The shrinking of the clouds that make up Great Red Spot on Jupiter has been well documented with photographic evidence from the last decade — but there’s no reason to believe it has drastically change its size or intensity, researchers say.
Jupiter’s famous Red Spot is one of the most noticeable features inside our solar system. It’s a high-pressure region within Jupiter’s atmosphere, essentially a massive hurricane swirling wildly over Jupiter’s skies for 150 years — and perhaps much longer than that.
However, in recent times, astronomers have been signalling a concerning trend — well, concerning for Red Spot fans at least: the Red Spot appears to be disappearing. A recent study even pointed out that it dissipate within 20 years.
However, the news of the storm’s demise have been greatly exaggerated, one researcher believes.
Philip Marcus, from the University of California, Berkeley, believes that photos of the Red Spot (the main evidence for the shrinking) are not telling the whole story. Both professionals and amateur images, while very useful, don’t really describe the situation accurately.
Many photos were showing large red “flakes” being ripped away from the storm, but according to Marcus, flaking is a natural phenomenon and not an indication of impending doom for a storm.
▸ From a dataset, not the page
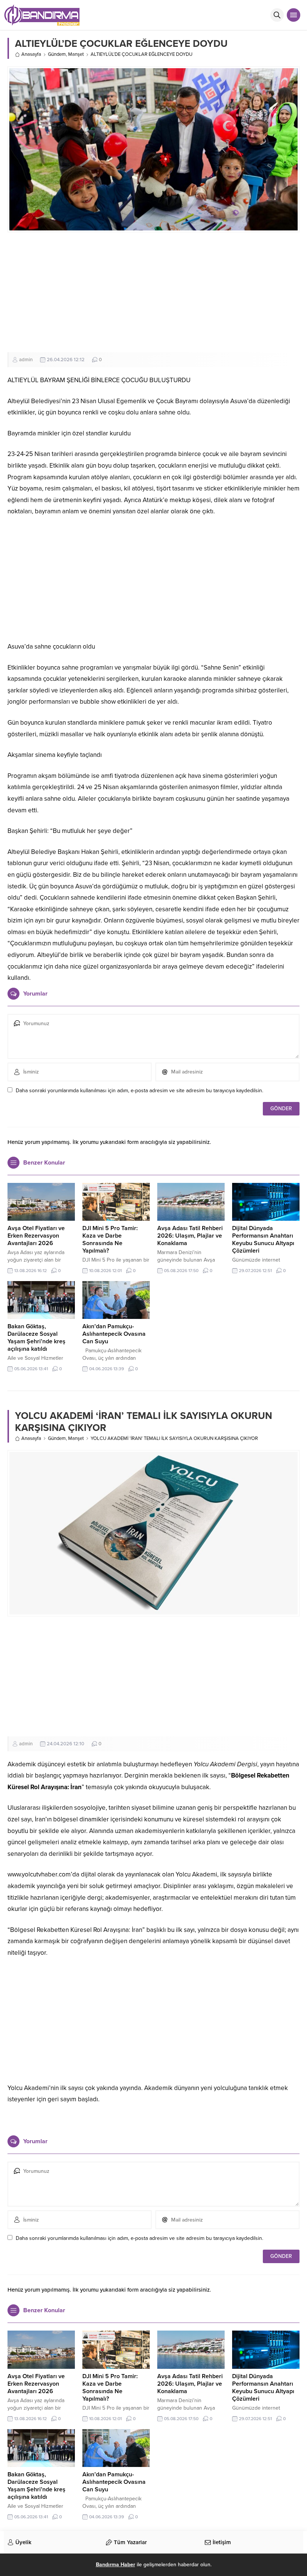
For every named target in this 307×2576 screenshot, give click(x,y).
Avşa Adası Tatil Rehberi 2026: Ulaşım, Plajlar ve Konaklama (190, 1235)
“I don’t think its fortunes were ever bad,” Marcus said. “It’s more like Mark Twain’s comment: The reports about its death have been greatly exaggerated.”
Marcus recently hosted a session called Shedding of Jupiter’s Red Flakes Does Not Mean It Is Dying at the American Physical Society’s Division of Fluid Dynamics 72nd Annual Meeting. He explained that smaller clouds sometimes bump into the Great Red Spot (GRS), creating stagnation points, where air movement suddenly stops, before restarting in different directions. These directions are consistent with the observed flakes.
“The loss of undigested clouds from the GRS through encounters with stagnation points does not signify the demise of the GRS,” he said. “The proximity of the stagnation points to the GRS during May and June does not signify its demise. The creation of little vortices to the east, northeast of the GRS during the spring of 2019 and their subsequent merging with the GRS with some does not signify its demise.”
However, there is a separate air circulation, driven by the heating and cooling above and below the vortex. This air circulation feeds the Great Red spot, allowing it to exist over the centuries and compensating for the decay of its energy.